Let’s begin with a paraphrased recap of Moore’s law: technology will continue to double in performance every two years. Now, predictions as to when exactly Moore’s law will come to an end – due to the physical restrictions of transistors and silicon chips – tend to focus on the year 2025 (beyond this point, we would require computer components smaller than a molecule, which at the moment is the type of technology befitting the Marvel Universe rather than our own).
So, what will replace transistors beyond this point? Light beams, perhaps? With the advancement of quantum computing, which is due to land commercially within the next two decades, there’s every reason to confine Moore’s law to the history books and keep an investment eye on the ever forwards march of new tech.
Get in now while you can
Tech start-ups and SMEs are generally the brainchild of someone with a garage, a dream, and access to more tools and bits of metal than a shipyard. The thing is, TV shows where investors called buzzwords like Dragons or Sharks must choose whether to finance an entrepreneur are popular for a reason – there are plenty of start-ups with plenty of potential but very little business acumen. With expert Digital Due Diligence guidance, you could identify the most compelling investment opportunities in tech and make the smartest decision of your life (think Bechtolsheim and Cheriton, the first two investors in Google back in 1998 for only $100k each … a shrewd investment for a company now worth over $300bn).

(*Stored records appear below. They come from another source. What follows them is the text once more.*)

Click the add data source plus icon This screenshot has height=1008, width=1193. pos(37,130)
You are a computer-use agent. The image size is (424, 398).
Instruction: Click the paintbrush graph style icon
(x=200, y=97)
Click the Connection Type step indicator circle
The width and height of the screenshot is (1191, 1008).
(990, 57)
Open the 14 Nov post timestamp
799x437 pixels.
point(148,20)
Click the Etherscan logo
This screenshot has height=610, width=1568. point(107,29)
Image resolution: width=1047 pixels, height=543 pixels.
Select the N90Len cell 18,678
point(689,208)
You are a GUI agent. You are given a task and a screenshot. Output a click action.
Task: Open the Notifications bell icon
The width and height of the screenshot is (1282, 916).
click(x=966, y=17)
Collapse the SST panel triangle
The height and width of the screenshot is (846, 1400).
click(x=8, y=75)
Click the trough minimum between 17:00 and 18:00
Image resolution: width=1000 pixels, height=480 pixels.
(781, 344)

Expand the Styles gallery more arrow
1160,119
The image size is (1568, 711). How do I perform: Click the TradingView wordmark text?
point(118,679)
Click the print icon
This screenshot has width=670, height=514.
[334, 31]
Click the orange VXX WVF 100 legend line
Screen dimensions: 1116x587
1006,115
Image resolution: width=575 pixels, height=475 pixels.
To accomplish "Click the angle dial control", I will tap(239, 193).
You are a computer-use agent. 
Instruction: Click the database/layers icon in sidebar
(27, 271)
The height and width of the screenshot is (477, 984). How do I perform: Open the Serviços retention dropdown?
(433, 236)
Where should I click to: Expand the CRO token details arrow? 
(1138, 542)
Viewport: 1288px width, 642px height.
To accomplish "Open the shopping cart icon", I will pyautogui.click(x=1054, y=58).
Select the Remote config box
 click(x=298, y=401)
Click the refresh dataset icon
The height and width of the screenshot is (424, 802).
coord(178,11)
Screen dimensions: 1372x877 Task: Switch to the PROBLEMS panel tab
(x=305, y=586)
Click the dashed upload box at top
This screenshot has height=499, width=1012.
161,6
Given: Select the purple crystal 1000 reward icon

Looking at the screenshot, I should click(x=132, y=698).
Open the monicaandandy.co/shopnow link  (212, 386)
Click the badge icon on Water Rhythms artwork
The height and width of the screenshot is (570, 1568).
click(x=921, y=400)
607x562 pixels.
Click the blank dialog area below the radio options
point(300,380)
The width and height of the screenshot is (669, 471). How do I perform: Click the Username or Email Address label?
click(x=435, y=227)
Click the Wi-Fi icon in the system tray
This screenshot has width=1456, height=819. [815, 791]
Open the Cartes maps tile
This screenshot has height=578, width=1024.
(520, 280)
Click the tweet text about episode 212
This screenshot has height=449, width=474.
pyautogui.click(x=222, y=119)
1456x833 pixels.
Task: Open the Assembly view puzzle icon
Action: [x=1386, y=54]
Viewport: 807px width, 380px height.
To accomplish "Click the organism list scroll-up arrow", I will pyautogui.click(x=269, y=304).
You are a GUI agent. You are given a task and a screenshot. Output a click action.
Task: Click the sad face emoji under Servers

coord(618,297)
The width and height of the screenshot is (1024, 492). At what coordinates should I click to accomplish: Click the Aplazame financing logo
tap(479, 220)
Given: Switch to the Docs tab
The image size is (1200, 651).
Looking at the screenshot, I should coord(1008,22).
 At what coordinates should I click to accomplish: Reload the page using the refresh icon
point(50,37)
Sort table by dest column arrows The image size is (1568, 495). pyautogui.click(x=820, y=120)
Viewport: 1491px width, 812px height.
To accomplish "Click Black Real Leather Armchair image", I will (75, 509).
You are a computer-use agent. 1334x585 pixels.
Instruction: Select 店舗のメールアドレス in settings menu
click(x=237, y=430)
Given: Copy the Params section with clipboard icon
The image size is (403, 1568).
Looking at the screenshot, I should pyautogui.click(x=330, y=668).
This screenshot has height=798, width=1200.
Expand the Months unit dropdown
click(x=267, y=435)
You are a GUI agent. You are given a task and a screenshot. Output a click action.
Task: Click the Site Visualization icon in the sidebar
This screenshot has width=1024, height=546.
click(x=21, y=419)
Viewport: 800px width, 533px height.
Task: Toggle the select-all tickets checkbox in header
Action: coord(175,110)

What areas of tech are hot investment opportunities?
If you are looking to invest in tech, several areas of the industry look to be more progressive and vital to the future infrastructure of global developments than others. For example, areas of tech such as artificial intelligence, smartphones, cryptocurrency, the automotive industry, software development, and streaming media platforms (see how to follow up on investment opportunities in Netflix) seem to be here to stay. One of the best pieces of advice you can receive over any investment opportunity is to avoid what you don’t know and stick to what you love. After all, you’re far more likely to pay attention to the markets if you’re researching a personal passion than if you’re simply going through the motions to track an investment that means very little to you in your daily life.
Is tech a guaranteed investment?
In the short term, we would have to say that tech investments are not always guaranteed and returns may fluctuate. In the long term, investments are much safer. For example, the 2008 global economic crash saw a dip in returns for the tech sector of around 41%. However, in stark contrast, the following year saw market uncertainty dissipate somewhat with increased tech sector returns of around 50%. Between 2011 and 2017, returns varied between a low of under 3% to highs of 34%. Investing in tech is therefore a solid option, with returns rising by different amounts year to year – the decision of when to pull out is up to you!